Di samping itu, dia juga berharap agar produksi garam dalam negeri bisa terus membaik dari sisi volume dan kualitas agar tidak kalah jauh dengan garam impor. Dengan demikian, pemanfaatan garam dalam negeri bisa ditingkatkan dan ketergantungan akan impor bisa ditekan.
Pasalnya, menurut Fridy, perbaikan kualitas garam perlu dilakukan mulai dari hulu. Adapun peningkatan kualitas garam dengan pemanfaatan teknologi di tahap pengolahan menurutnya akan berdampak pada tingginya biaya yang dibutuhkan.
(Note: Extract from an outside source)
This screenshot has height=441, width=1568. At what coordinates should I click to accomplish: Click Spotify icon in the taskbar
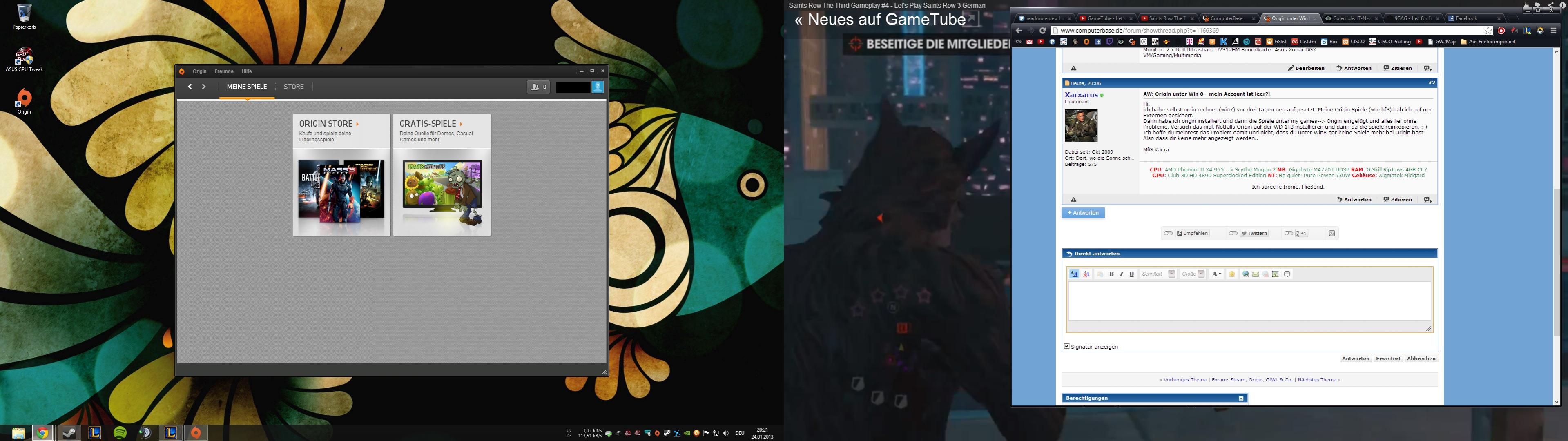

“Semua industri kan punya standar. Standar produk yang dihasilkan berkaitan dengan bahan baku. Ini yang harus berubah dari teman-teman di on farm. Jangan dipaksa industri [memaksimalkan] teknologi. Teknologi konsekuensinya mahal, dan itu belum tentu juga bisa,” ujarnya.
Seperti diketahui, pada akhir tahun lalu, pemerintah telah menyetujui alokasi impor garam sebesar 2,7 juta ton. Namun, pada pertegahan Juni, diketahui para pengguna kembali meminta tambahan sebesar 300.000 ton-400.000 ton.
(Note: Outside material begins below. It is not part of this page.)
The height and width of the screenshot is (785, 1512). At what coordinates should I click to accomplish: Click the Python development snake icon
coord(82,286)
Menurut Fridy, adanya permintaan tambahan alokasi impor ini lantaran perhitungan awal sebesar 2,7 juta ton belum memperhitungkan potensi pertumbuhan industri pangan olahan yang mencapai lebih dari 10%.
“Kemarin waktu kita hitung bersama teman-teman di Kemenko [Perekonomian], kita anggap tidak ada growth dulu karena kita meredam supaya bisa terserap dari dalam tapi kan kualitasnya yang diminta oleh industri kan memang harus garam yangs angat kering, itu enggak bisa dari garam local,”ujarnya.
Kebutuhan tambahan impor untuk industri mamin tersebut, menurut Fridy salah satunya adalah untuk min instan dan bumbu instan atau seasoning. Selain itu, kebutuhan tambahan impor tersebut juga datang dari industri CAP (chlor alkali plant).